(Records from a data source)
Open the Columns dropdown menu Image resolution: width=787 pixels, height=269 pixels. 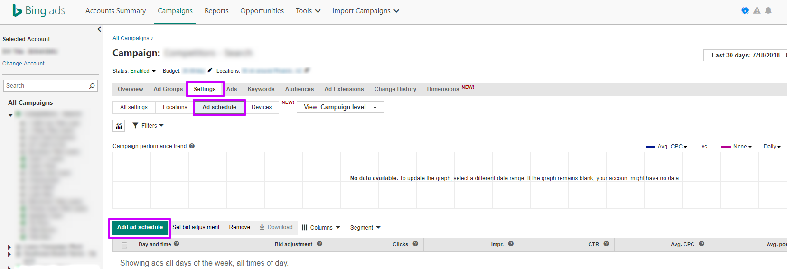tap(321, 228)
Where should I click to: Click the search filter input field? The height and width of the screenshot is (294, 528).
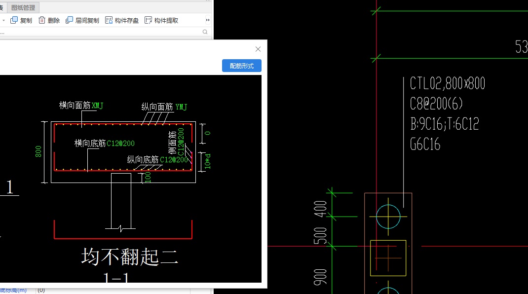[x=99, y=31]
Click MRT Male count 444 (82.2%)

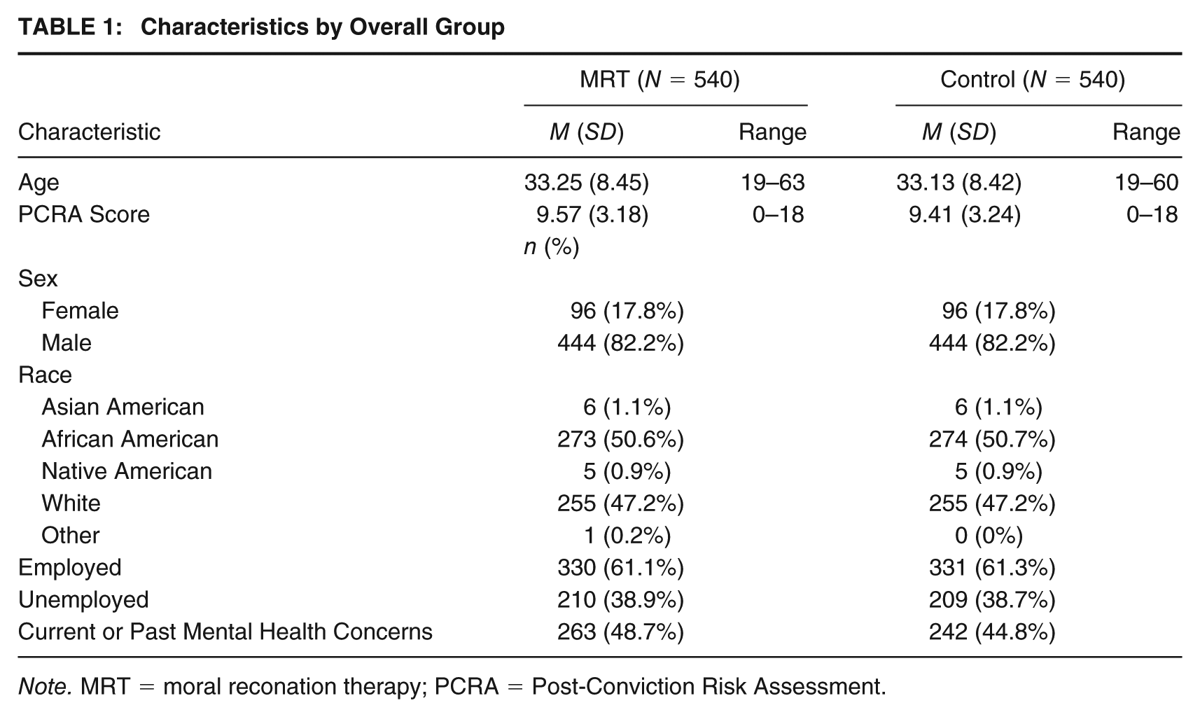pyautogui.click(x=620, y=343)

▶ Task prompt:
What you write must match, line for line, the lines from the one with "Where should I" through the last line of the data above, minus the pictures.

▶ Solution to the problem:
Where should I click to: Click the search filter input field? The height and width of the screenshot is (294, 528).
[x=99, y=31]
Click MRT Male count 444 (82.2%)

pyautogui.click(x=620, y=343)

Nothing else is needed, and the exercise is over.